The current incarnation of the On the Run series expands from artist monographs to include graffiti sketchbooks, tattooists, and artist-driven projects, but the monographs—including those from artists PART, SENTO, JEPSY, SMASH 137, SABE, GHOST, LOGAN, and with FAITH 47 and the MOAS crew still to come—still feel to me like the most special and important of the series. First off is PART, a quiet East Harlem legend who is one of the most important and under-appreciated writers from the 1970s, and who made the move to painting walls in the 1980s and has never stopped. When you see a big, colorful piece in the street with wild and complex lettering, there’s a good chance that it owes a tip of the hat to PART, who largely shaped what we now come to think of as “graffiti style” lettering.
At a time when only a very few adults with spiffy cameras were documenting the rolling subway murals, subway writers documented what they saw with inexpensive point and shoots of the day, and the collection of images assembled here in PART’s book is no small feat of research—finding a single image of a certain PART piece might entail visiting an old-timer far on the other side of town who had a single 3×5 print of a piece from the 1970s, shot on an old Instamatic with expired, shoplifted film, processed in a stand in a parking lot—and somehow survived in an old shoebox until today.
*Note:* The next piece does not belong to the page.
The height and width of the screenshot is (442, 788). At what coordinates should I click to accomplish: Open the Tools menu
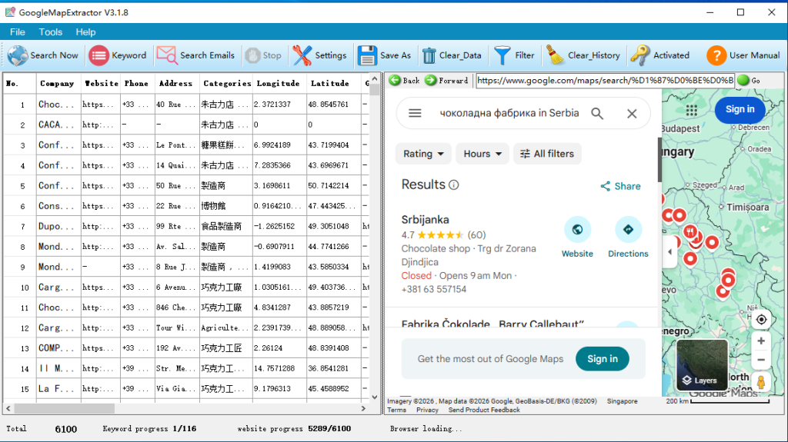click(x=51, y=32)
The On the Run series isn’t a high-budget or high-design affair, but it’s such important work in digging up and assembling the works of people like PART that it doesn’t really matter. Seeing all of the man’s work together is a rare treat, and there’s nowhere else you can do it.
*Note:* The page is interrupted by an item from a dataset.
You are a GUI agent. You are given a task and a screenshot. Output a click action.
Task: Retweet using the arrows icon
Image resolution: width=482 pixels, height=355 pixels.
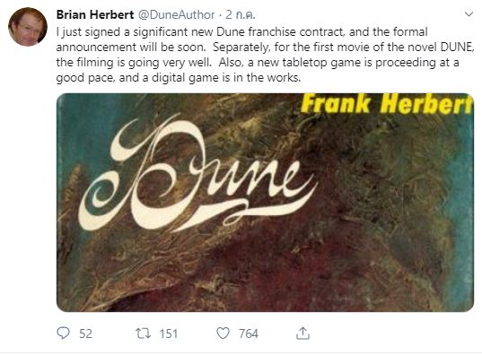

Another star in the series is the Bronx’s SENTO, who got his start in graffiti in the early 1980s, ten years after PART. Graffiti writers in the know, however, heap superlatives on this guy, and with good reason. He is notoriously quiet and elusive—he hadn’t really ever given an interview beyond a few quotes prior to this book—and his work is scattered throughout the world. One of SENTO’s international painting partners, Copenhagen’s SABE, is a more recent On the Run release. A writer who got rolling in the late 1980s, SABE has an incredible versatility and output that makes him one of the great writers of the past twenty years, and he doesn’t seem to be slowing down, either.
Upcoming On the Run books will feature South African artist FAITH 47, who makes poignant, accessible work addressing broad social issues in Cape Town and beyond, and Copenhagen’s MOAS (MONSTERS OF ART) crew, a self-described gang-like crew of train painters who have kept Copehagen’s train system painted for decades. I’m looking forward to both.